Jean Piaget grew up in a quiet region of French Switzerland. His father was a professor and his mother was a Calvinist. In 1918 Piaget earned a doctorate in zoology and started studying psychoanalysis. In 1920 he moved to Paris to study children’s intelligence. He was fascinated with the way a child’s mind works. He moved back to Switzerland to watch and observe children. Piaget did not think of children as being wrong, he thought of them as thinking in a different way. (www.pathfinder.com/time100/scientist/profile/piaget.html)
Piaget was a constructivist. He believed that knowledge was not preformed and it was always being constructed and developed with interaction with reality. (www.pathfinder.com/time100/scientist/profile/piaget.html) He also found that a child’s logic and ways of thinking are different from adults. His research centered around one question: how does knowledge grow? The way he answered it was, ?the growth of knowledge is a progressive construction of logically embedded structures superseding one another by a process of inclusion of lower less powerful logical means into higher and more powerful ones up to adulthood. (www.unige.ch/piaget/biog.html) He called this study of the development of knowledge genetic epistemology. He said that everyone, no-matter how young or old, has skills that help him or her gain knowledge. He called these skills schemas. (www.ship.edu/~cgboeree/piaget.html)
Piaget had four basic stages in his developmental theory. First is the sensorimotor stage. This stage lasts from birth to about two years old. The infant uses his five senses and his motor ability to understand the world and to develop skills or schemas. Before the end of this stage the child is able to pretend and has mental representation of objects. (www.ship.edu/~cgboeree/piaget.html)
Piaget’s second stage was called the preoperational stage. This lasts from about two to seven years old. In this stage the child develops the use of symbols. For example when a child sees the word dog he or she knows what that word stands for. They also develop an understanding of the past and future. While in this stage, the child sees things from one point of view. They think that everything happens or is there because of them. They might say that the carpet is soft so when they fall they won’t get hurt. (www.ship.edu/~cgboeree/piaget.html)
In the third stage, called concrete operations stage, the child begins to be able to classify. They will be able to put things in order from biggest to smallest or by color. They also develop the idea of conservation. This means that the child will be able to tell that quantity is the same no matter what shape it takes. For example when there are four marbles lined up and four scattered in another area the child will be able to tell that there is the same amount in both areas. The concrete operations stage lasts from about seven to eleven years of age. (www.ship.edu/~cgboeree/piaget.html)

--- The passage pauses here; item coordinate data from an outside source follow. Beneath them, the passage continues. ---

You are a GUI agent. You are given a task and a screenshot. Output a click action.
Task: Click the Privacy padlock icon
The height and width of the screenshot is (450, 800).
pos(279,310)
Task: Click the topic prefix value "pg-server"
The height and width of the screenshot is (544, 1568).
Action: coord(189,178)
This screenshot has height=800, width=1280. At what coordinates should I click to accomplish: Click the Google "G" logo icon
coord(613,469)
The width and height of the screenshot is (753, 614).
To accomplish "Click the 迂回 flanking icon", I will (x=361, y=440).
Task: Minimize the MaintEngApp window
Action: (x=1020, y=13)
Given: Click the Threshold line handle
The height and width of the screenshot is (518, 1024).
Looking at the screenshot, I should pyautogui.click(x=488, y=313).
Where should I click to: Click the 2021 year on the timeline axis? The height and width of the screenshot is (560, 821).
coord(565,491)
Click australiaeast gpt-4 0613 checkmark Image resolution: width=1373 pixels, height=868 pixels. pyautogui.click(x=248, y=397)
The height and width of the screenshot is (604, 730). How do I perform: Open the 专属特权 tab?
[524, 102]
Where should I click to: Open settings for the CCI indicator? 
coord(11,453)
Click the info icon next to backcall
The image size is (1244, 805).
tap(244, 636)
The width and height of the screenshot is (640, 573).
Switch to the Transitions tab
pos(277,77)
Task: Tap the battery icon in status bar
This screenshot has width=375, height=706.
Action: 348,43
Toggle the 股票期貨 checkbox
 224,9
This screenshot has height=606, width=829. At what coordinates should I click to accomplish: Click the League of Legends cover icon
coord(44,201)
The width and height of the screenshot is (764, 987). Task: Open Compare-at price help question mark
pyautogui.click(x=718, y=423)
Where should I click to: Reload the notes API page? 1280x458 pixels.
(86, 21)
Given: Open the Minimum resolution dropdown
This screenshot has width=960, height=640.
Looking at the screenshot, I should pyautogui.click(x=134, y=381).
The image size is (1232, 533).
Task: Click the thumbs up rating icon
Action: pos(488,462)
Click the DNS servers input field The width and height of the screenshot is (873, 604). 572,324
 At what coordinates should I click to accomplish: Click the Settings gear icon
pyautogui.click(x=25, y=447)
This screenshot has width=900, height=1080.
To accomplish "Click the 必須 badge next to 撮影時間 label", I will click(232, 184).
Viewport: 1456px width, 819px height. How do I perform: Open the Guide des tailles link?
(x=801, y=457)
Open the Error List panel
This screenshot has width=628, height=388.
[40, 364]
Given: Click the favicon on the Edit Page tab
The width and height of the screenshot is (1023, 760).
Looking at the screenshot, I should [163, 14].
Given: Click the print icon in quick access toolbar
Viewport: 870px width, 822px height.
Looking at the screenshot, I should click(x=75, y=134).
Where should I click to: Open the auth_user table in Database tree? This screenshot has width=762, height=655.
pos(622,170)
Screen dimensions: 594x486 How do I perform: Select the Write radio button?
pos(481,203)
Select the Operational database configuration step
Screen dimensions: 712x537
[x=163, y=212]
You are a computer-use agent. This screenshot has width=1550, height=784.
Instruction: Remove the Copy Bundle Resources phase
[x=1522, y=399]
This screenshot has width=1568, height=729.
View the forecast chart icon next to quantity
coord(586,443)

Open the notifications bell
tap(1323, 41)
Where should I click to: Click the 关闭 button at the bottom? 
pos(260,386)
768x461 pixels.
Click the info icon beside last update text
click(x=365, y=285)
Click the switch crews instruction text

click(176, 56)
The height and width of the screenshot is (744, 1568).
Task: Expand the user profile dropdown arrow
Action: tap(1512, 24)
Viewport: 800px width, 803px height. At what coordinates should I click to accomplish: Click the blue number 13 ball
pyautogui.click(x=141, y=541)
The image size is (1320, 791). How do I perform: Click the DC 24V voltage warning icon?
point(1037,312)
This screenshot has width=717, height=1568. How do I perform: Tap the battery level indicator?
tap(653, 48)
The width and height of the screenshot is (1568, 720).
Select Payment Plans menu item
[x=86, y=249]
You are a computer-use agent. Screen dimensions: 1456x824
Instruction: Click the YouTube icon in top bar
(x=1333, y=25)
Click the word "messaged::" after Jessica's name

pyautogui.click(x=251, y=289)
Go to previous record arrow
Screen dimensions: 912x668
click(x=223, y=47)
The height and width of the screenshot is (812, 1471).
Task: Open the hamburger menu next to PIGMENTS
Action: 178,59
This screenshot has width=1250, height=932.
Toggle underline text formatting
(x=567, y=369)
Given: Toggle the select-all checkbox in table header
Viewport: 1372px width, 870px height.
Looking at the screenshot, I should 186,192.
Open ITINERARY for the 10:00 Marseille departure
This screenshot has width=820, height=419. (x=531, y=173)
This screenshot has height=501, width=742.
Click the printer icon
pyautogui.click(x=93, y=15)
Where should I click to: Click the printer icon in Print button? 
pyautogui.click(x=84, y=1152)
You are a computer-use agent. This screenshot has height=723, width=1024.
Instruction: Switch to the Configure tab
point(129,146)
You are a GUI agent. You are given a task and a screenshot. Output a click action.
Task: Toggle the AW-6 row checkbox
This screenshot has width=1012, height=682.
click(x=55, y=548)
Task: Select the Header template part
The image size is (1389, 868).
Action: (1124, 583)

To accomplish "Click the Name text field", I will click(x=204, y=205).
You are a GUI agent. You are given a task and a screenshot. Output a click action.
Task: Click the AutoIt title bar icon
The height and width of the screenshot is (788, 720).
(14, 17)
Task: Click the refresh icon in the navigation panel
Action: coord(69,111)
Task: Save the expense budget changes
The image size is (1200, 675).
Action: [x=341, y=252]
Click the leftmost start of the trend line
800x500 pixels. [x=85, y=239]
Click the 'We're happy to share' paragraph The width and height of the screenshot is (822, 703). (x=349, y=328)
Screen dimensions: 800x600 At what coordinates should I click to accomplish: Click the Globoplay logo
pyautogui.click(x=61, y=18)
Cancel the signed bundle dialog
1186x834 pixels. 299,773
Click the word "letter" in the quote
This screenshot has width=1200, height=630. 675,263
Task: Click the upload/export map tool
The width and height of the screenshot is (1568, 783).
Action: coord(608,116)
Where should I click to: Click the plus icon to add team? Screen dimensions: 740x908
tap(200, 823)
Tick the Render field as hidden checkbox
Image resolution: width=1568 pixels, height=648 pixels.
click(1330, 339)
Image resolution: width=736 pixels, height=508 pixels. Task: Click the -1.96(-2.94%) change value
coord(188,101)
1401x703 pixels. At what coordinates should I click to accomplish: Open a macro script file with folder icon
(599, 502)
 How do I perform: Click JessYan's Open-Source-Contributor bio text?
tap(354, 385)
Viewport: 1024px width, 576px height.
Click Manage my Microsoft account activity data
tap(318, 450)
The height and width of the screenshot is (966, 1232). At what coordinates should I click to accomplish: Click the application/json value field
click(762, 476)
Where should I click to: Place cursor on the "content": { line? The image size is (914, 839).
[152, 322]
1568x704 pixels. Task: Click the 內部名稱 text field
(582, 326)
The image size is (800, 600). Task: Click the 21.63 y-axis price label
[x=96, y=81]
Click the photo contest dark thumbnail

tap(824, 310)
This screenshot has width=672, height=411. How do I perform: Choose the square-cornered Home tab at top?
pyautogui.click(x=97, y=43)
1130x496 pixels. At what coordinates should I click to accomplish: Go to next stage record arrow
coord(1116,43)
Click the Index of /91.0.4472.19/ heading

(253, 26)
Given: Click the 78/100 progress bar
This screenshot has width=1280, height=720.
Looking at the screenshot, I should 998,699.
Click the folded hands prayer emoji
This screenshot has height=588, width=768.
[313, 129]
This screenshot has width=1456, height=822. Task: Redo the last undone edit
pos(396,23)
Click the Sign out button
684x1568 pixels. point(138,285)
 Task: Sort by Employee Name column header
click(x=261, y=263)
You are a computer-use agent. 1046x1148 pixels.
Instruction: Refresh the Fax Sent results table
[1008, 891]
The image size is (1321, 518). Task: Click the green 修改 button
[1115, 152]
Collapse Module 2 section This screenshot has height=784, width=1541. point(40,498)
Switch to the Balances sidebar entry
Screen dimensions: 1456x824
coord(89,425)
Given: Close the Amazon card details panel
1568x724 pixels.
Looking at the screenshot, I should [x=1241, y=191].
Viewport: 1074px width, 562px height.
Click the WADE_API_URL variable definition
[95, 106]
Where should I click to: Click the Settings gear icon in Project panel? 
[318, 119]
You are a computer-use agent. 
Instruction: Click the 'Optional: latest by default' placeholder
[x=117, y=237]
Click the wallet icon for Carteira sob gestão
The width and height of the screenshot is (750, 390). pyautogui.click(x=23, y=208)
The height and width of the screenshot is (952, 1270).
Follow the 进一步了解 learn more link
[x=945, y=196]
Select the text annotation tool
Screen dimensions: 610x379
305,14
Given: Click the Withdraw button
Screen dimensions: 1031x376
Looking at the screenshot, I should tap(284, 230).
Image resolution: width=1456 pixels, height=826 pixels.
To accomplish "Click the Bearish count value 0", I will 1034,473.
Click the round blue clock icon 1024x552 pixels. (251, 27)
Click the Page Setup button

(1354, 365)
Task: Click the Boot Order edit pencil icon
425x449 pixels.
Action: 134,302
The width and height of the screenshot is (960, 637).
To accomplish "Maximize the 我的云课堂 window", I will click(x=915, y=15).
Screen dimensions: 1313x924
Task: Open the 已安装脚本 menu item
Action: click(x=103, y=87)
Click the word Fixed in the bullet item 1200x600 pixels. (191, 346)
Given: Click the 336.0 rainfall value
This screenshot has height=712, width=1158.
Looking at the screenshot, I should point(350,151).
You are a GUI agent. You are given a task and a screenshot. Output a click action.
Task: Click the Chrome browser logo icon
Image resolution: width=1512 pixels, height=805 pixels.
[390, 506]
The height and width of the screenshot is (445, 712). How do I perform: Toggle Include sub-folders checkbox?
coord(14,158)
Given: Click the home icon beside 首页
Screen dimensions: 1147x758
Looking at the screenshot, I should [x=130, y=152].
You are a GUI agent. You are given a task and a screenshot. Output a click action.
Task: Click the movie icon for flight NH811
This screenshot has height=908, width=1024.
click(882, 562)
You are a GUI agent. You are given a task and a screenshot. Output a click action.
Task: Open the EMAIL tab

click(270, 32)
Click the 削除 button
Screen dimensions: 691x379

Piaget’s last stage is the called formal operations stage, and starts at about twelve years old. This stage involves using logical operations in an abstract way. This is also referred to as hypothetical thinking. This stage involves things like the formation of a hypothesis and the elimination of a hypothesis to solve problems or questions. (www.ship.edu/~cgboeree/piaget.html)
In physical education it is important to know how your children think. A physical educator can not make their lesson too complicated for the child to understand. This is especially true at the elementary level. If the child does not understand what is being taught then the child will not put forth any effort and may be turned off of physical activity.
At the very beginning of a child’s schooling he or she is still in the preoperational stage. Therefor it would not be a good idea to try to incorporate logic or the use of conservation into the lesson. A child at that age should be taught physical education in a way that will be easily understood. It should center on the use of symbols and basic physical skills such as running, jumping and throwing.